SEORANG mahasiswa Institut Pertanian Bogor (IPB) bernama Mohamad Kasim Arifin "hilang" ketika mengikuti Program Pengerahan Mahasiswa yang sekarang bernama Kuliah Kerja Nyata (KKN). Tak tanggung-tanggung, Kasim menghilang di lokasi KKN selama 15 tahun.
Selidik punya selidik, mahasiswa Fakultas Pertanian itu hilang di Pulau Seram, Maluku. Kasim ternyata memiliki misi mulia. Dia mengabdikan dirinya untuk masyarakat Waimital, Pulau Seram.
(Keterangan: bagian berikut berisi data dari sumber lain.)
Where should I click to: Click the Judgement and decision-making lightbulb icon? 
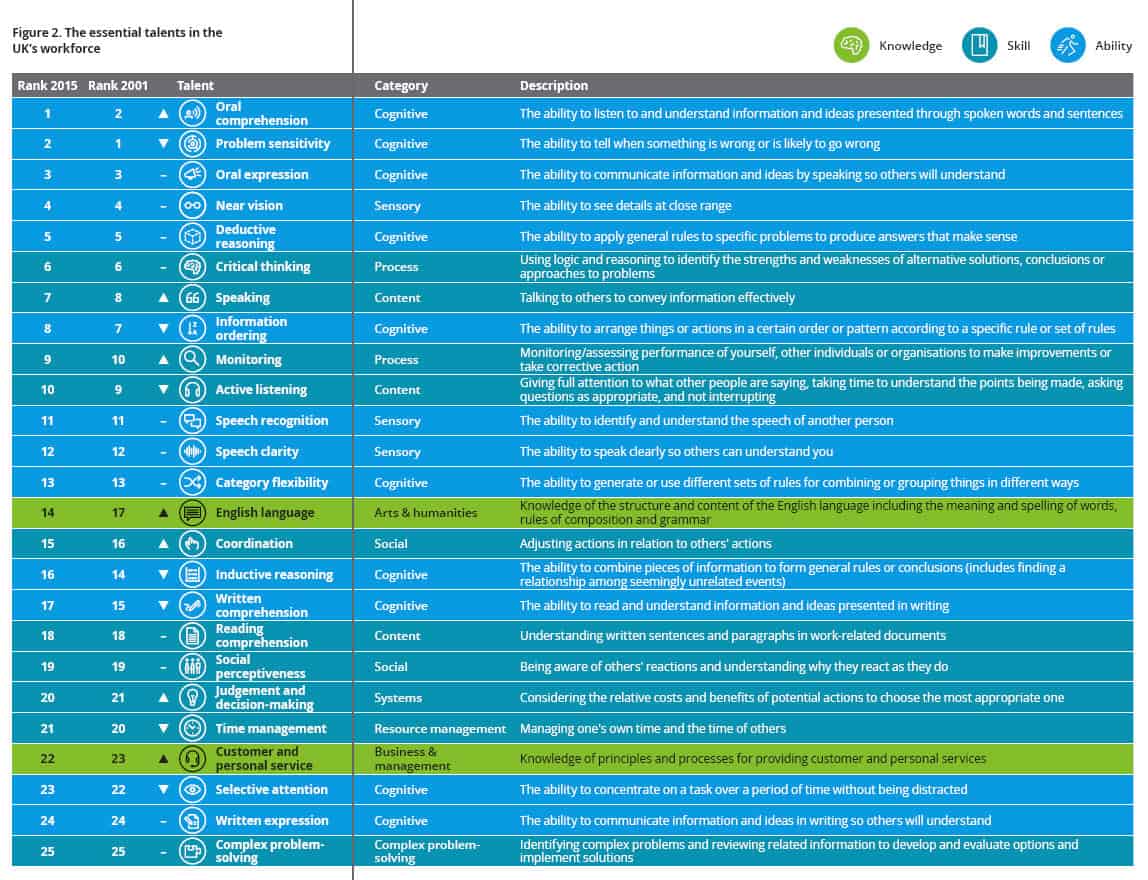point(192,697)
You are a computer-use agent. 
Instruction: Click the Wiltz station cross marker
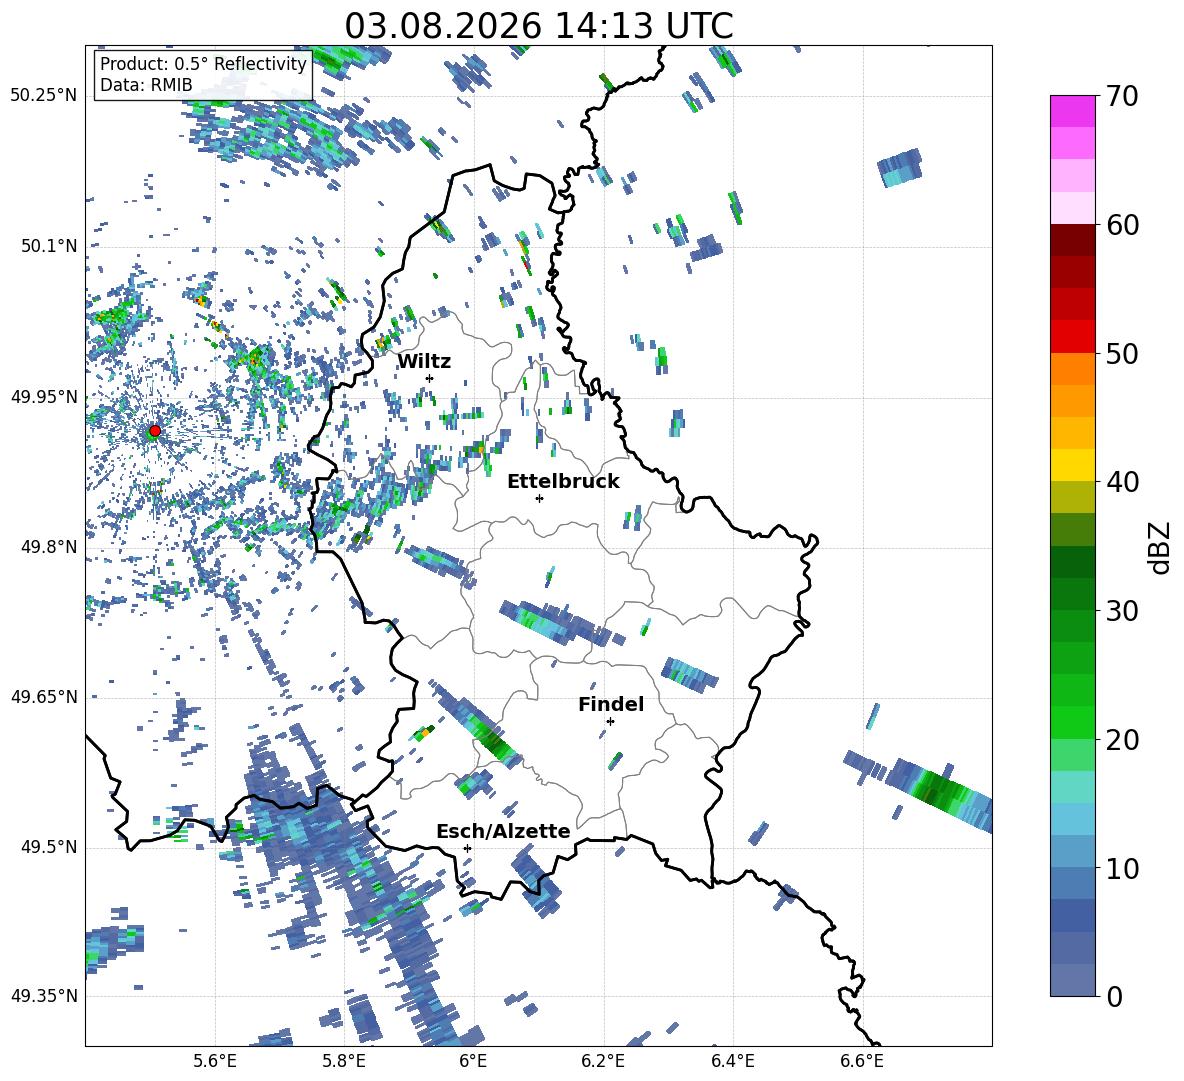coord(430,378)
Totalitasnya membangun pertanian membuatnya lupa untuk pulang dan menyelesaikan skripsinya.
Seperti kebanyakan mahasiswa, Kasim mengikuti program kampusnya yang saat ini lebih dikenal dengan istilah KKN guna mengemban tugas memperkenalkan program Panca Usaha Tani. Di masa itu, mahasiswa harus siap ditempatkan di pelosok negeri. Kasim kemudian mendapat lokasi di Waimital, Pulau Seram, Maluku. KKN yang rencananya hanya berlangsung beberapa bulan saja, kemudian mengubah jalan hidup Kasim.
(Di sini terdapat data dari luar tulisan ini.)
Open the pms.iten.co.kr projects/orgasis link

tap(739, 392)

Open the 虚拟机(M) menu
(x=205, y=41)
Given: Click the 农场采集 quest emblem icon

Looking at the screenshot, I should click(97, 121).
Pria yang lahir 18 April 1938 di Langsa, Aceh Timur larut dalam pengabdian panjang. Hatinya tergerak ketika bertemu dengan sebuah keluarga petani miskin yang datang melalui program transmigrasi. Dia pun bertekad untuk mencurahkan semua pengetahuan dan ilmu yang ia dapat selama menimba ilmu di IPB untuk masyarakat setempat. Kasim melucuti semua identitas mahasiswa asal kota yang melekat pada dirinya.
Kasim menjalani kehidupan sebagai seorang pria dengan keseharian memakai sandal jepit dan baju lusuh. Ia menjalani peran sebagai warga setempat yang berjalan sejauh puluhan kilometer bersama para petani menuju sawah setiap harinya. Menolong masyarakat Desa Waimital menjadi petani yang mandiri menjadi tekad Kasim.
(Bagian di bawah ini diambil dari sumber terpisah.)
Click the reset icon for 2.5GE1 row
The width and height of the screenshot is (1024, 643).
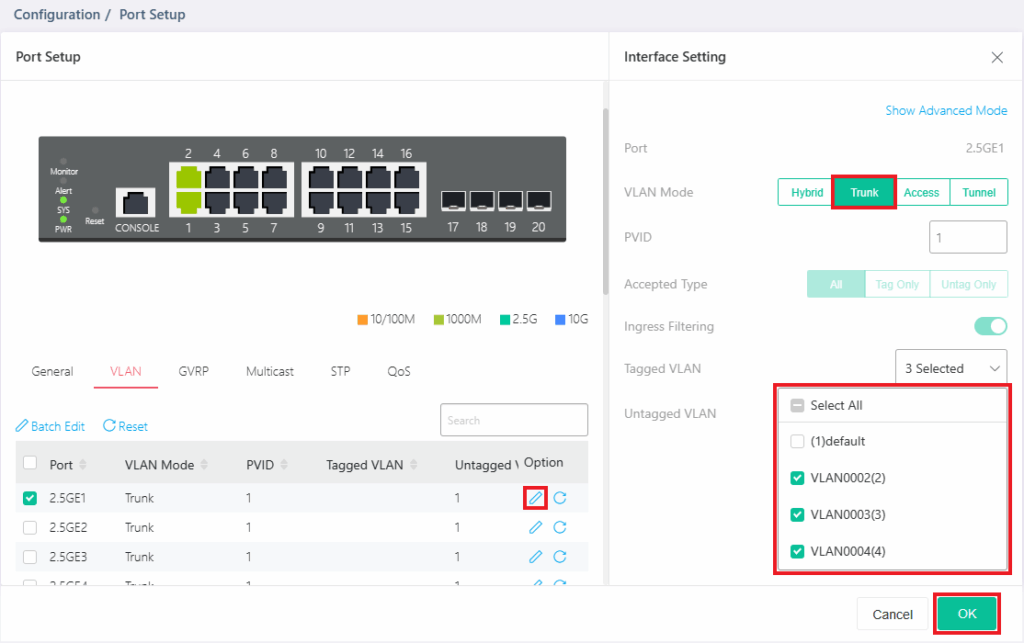pos(560,498)
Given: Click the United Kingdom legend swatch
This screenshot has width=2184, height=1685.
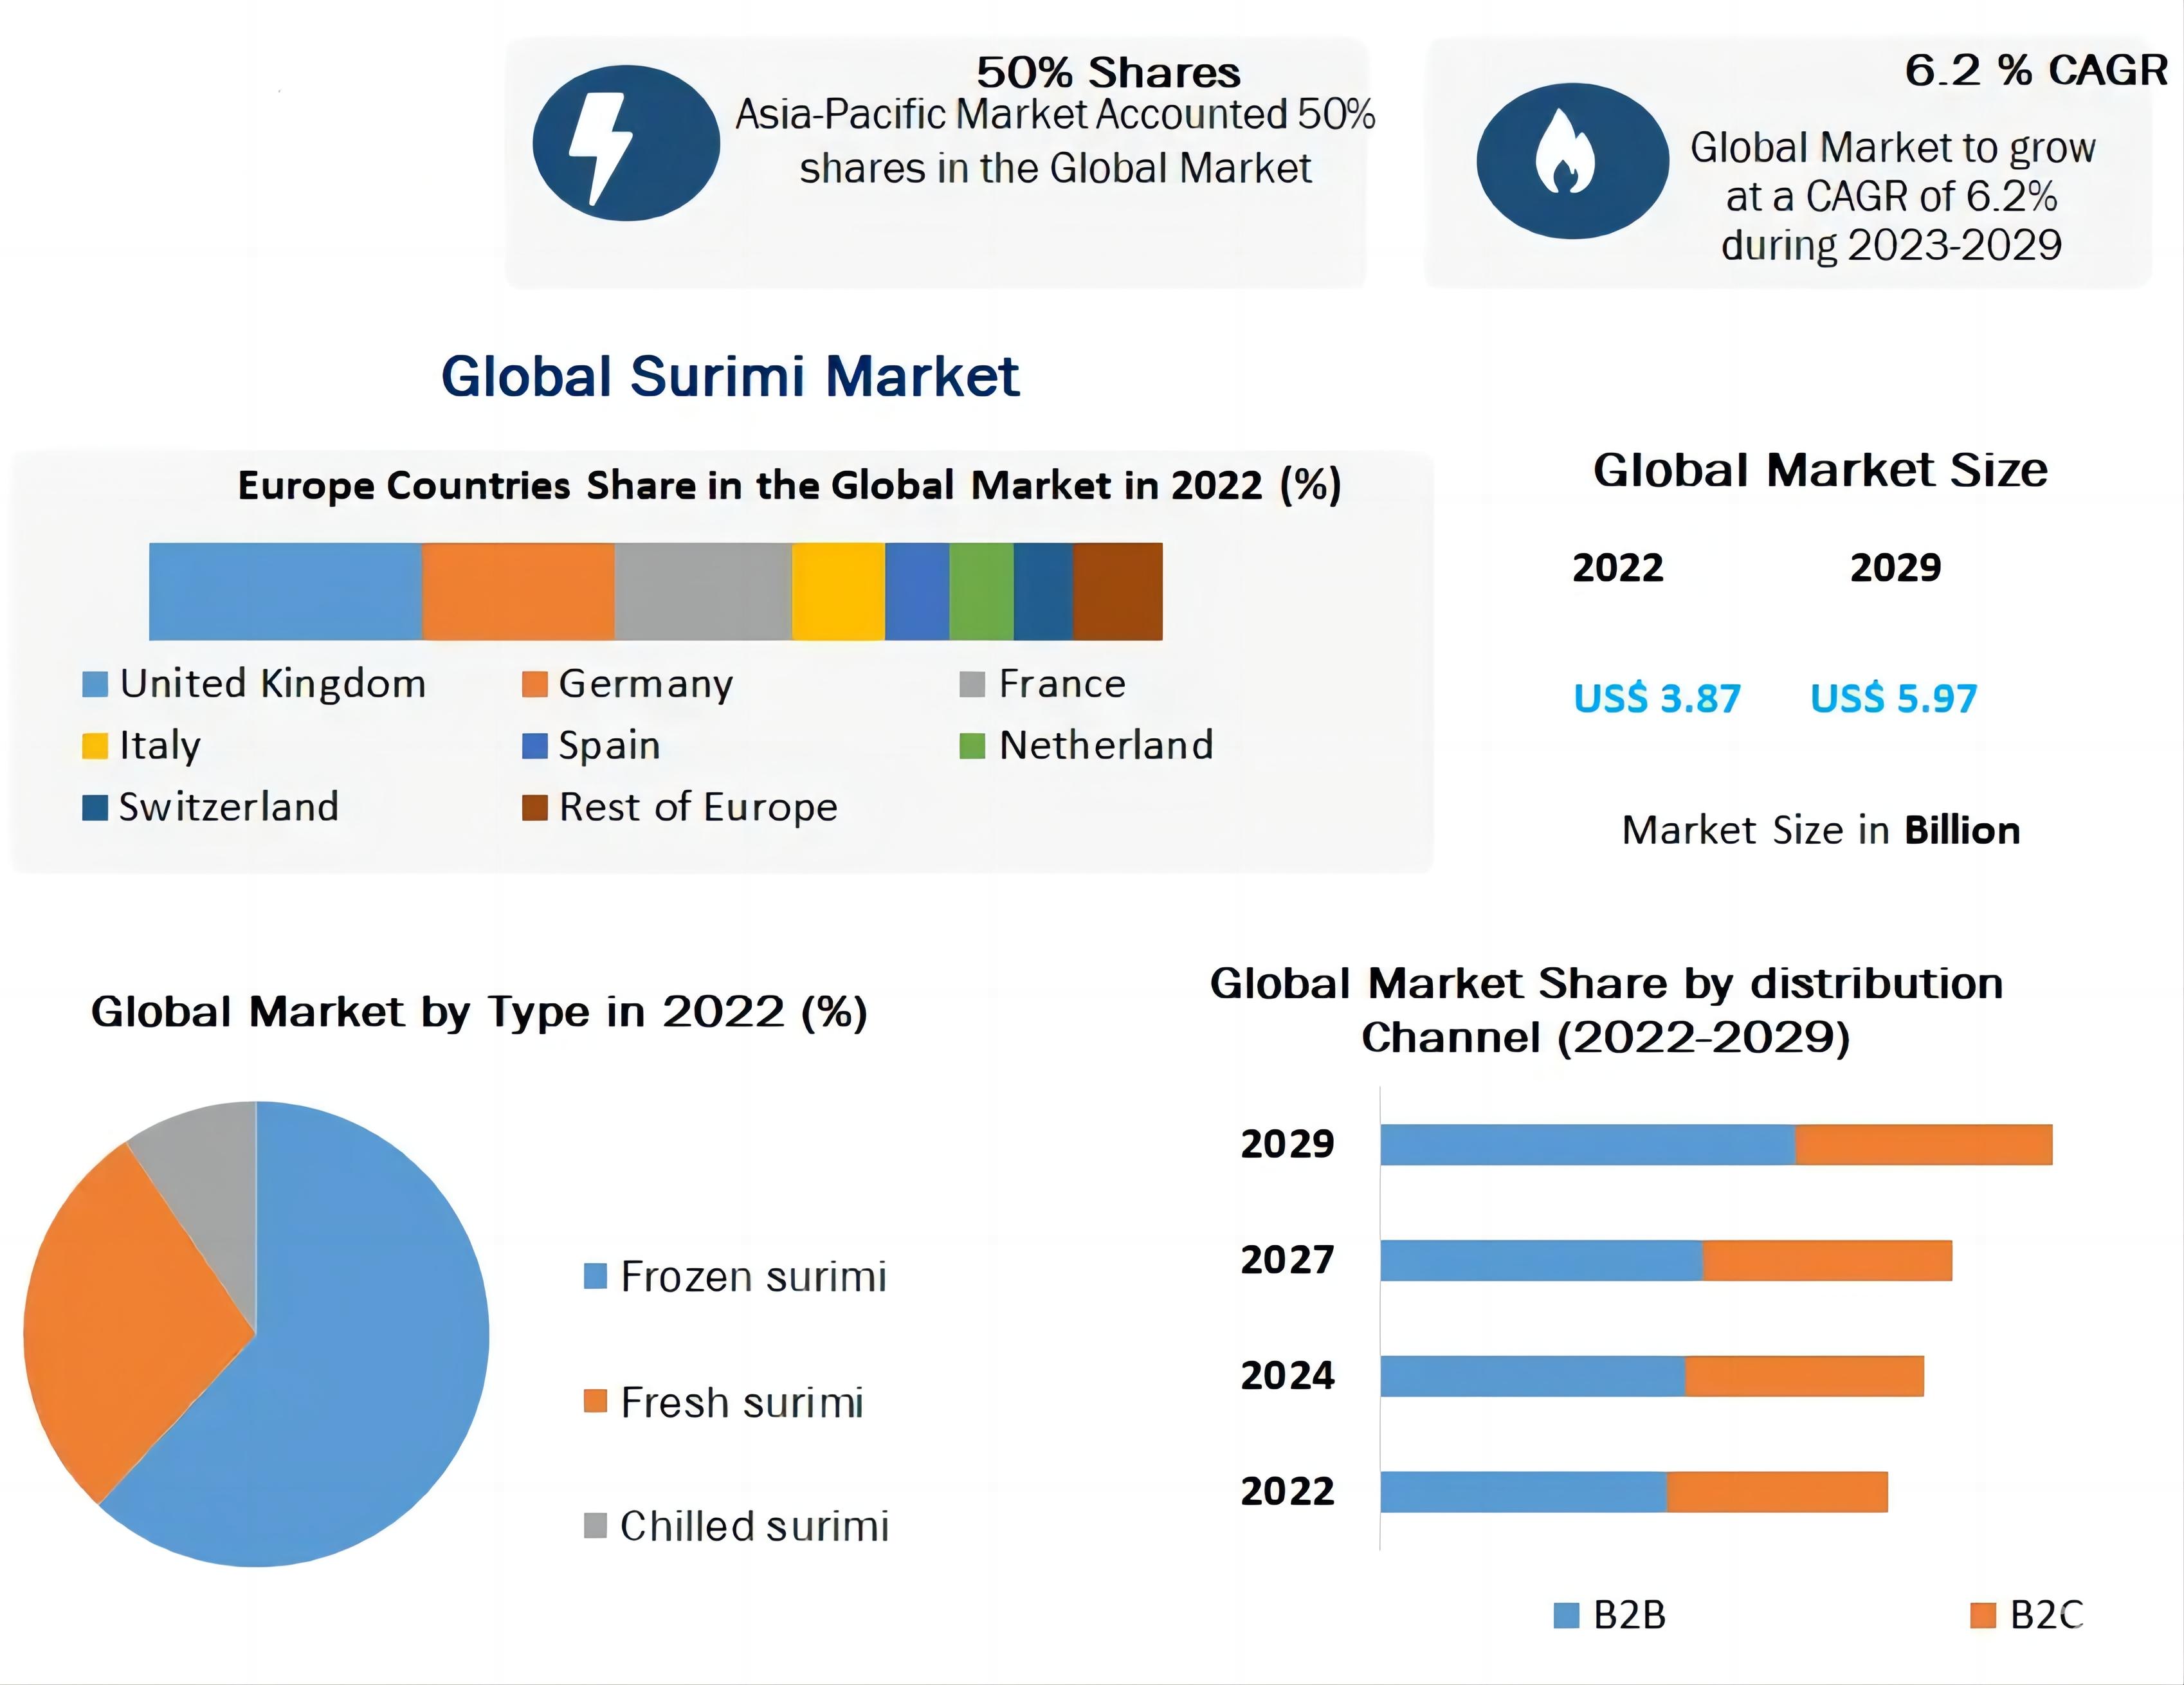Looking at the screenshot, I should pos(95,685).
Bersama warga setempat, Kasim juga membuka jalan desa, membangun sawah-sawah baru, membuat irigasi. Hebatnya, pengabdian itu dilakukan Kasim tanpa bantuan satu sen pun dari pemerintah. Dia membangkitkan semangat masyarakat untuk bergotong-royong. Kasim peduli pada petani lebih dari dirinya sendiri. Dia pun mendapat kasih sayang dari semua orang.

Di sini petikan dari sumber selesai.